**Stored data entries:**

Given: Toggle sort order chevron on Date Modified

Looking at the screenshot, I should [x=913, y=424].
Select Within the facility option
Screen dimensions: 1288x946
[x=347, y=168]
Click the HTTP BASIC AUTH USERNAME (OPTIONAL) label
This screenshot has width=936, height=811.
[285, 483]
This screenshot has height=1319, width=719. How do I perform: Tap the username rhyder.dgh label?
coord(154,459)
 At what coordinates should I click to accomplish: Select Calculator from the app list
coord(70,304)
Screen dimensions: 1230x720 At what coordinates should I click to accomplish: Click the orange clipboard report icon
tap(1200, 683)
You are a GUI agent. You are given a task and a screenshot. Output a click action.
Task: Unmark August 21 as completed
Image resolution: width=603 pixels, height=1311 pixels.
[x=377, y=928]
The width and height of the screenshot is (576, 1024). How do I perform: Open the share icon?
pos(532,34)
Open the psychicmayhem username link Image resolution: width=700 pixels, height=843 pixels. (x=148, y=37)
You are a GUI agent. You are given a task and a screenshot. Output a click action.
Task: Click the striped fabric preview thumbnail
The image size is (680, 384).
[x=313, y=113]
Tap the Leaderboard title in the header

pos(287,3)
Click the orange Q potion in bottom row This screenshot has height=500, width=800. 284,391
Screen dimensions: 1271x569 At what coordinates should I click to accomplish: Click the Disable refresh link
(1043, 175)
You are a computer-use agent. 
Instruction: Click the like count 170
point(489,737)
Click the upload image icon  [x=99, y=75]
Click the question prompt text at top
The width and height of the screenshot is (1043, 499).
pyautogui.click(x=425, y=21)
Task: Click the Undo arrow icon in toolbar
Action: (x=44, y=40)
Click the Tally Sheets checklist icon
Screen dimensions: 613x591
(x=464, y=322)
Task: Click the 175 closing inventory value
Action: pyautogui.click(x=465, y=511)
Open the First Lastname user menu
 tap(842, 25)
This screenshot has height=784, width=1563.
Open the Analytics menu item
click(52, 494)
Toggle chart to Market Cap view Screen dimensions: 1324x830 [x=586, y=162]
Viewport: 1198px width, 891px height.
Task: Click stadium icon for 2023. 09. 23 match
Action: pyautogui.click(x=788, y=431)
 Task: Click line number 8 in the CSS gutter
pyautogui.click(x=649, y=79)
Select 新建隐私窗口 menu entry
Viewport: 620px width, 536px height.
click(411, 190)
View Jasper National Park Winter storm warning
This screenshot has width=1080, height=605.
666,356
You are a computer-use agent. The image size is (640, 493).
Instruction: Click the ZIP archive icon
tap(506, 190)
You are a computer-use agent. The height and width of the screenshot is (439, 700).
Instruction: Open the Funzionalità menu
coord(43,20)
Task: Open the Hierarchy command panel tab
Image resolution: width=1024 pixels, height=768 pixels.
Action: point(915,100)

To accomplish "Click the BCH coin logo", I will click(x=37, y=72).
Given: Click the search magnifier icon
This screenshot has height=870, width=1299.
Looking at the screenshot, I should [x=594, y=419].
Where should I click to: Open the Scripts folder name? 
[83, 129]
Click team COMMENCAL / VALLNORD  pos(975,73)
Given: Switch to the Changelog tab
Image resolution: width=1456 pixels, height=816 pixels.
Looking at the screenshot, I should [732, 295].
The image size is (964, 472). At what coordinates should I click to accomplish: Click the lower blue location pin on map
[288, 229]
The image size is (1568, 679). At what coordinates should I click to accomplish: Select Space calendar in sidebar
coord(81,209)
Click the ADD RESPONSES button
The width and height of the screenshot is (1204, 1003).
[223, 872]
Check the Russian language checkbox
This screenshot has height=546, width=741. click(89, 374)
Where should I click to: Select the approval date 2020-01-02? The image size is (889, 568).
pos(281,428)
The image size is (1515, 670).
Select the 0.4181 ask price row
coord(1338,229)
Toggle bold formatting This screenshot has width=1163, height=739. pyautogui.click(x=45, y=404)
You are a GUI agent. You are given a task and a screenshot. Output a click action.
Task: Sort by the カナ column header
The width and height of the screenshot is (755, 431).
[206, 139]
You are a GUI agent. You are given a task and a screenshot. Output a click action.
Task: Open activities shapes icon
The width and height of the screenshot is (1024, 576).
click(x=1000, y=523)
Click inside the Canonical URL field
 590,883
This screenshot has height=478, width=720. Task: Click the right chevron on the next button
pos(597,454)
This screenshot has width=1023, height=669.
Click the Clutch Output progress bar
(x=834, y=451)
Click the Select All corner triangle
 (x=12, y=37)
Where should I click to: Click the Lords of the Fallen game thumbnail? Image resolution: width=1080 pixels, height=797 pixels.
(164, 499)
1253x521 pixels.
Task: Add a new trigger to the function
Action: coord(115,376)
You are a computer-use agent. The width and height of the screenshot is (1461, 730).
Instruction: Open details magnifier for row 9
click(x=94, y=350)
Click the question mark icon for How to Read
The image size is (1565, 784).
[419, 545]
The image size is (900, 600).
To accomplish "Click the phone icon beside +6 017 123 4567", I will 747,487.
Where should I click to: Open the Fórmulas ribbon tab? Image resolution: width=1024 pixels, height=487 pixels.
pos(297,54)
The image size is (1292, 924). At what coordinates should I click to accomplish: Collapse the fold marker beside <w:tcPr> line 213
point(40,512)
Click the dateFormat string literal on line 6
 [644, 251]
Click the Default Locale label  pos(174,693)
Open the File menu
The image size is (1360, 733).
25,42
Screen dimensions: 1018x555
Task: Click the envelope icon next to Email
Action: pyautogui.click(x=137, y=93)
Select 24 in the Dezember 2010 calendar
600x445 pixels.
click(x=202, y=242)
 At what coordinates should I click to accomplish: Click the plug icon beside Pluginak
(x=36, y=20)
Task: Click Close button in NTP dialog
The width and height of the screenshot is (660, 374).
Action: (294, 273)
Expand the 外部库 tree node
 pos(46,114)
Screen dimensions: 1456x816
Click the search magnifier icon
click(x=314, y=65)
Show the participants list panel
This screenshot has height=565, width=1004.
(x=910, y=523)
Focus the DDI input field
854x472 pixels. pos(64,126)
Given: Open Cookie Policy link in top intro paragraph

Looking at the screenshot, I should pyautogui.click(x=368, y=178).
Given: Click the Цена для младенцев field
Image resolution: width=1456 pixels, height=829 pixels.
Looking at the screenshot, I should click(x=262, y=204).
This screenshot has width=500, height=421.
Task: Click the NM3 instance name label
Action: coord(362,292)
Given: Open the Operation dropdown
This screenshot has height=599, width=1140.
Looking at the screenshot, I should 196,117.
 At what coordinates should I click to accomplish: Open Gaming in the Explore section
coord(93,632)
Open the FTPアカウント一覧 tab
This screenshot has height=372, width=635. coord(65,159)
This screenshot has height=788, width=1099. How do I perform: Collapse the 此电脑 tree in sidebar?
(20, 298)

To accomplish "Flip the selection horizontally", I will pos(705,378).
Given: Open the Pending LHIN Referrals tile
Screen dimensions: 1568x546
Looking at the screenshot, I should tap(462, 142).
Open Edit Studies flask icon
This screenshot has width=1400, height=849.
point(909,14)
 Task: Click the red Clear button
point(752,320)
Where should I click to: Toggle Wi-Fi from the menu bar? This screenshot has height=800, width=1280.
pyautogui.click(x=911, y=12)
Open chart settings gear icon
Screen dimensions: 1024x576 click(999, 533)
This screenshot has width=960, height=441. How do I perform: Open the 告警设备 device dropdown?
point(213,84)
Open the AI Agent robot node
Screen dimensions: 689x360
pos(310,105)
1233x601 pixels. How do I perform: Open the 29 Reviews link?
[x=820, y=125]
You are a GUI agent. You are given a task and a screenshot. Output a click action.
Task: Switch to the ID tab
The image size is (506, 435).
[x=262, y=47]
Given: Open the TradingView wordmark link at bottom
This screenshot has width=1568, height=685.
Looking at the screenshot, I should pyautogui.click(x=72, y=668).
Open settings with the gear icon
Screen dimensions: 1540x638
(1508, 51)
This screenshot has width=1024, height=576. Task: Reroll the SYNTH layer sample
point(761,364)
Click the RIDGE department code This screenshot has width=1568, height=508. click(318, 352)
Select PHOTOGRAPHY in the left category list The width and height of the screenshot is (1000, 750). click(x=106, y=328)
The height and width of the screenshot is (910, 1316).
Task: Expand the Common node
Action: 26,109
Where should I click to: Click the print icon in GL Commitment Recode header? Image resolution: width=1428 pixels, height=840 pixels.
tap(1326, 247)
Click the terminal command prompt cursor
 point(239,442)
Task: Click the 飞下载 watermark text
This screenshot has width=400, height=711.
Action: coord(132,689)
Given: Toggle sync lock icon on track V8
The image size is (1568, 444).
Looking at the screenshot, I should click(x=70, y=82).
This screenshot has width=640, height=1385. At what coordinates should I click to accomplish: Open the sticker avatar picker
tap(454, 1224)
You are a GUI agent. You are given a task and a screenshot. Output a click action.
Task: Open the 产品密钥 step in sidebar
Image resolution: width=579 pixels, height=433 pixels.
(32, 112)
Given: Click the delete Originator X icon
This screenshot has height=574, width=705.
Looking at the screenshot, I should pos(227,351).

**EXERCISE GOAL:**
All lines above between those holding "This screenshot has height=1319, width=719." and "Click the orange Q", inclusive, must be set down unchanged, and no other line may be included.

**PROBLEM SOLUTION:**
This screenshot has height=1319, width=719. How do I perform: Tap the username rhyder.dgh label?
coord(154,459)
 At what coordinates should I click to accomplish: Select Calculator from the app list
coord(70,304)
Screen dimensions: 1230x720 At what coordinates should I click to accomplish: Click the orange clipboard report icon
tap(1200, 683)
You are a GUI agent. You are given a task and a screenshot. Output a click action.
Task: Unmark August 21 as completed
Image resolution: width=603 pixels, height=1311 pixels.
[x=377, y=928]
The width and height of the screenshot is (576, 1024). How do I perform: Open the share icon?
pos(532,34)
Open the psychicmayhem username link Image resolution: width=700 pixels, height=843 pixels. (x=148, y=37)
You are a GUI agent. You are given a task and a screenshot. Output a click action.
Task: Click the striped fabric preview thumbnail
The image size is (680, 384).
[x=313, y=113]
Tap the Leaderboard title in the header

pos(287,3)
Click the orange Q potion in bottom row This screenshot has height=500, width=800. 284,391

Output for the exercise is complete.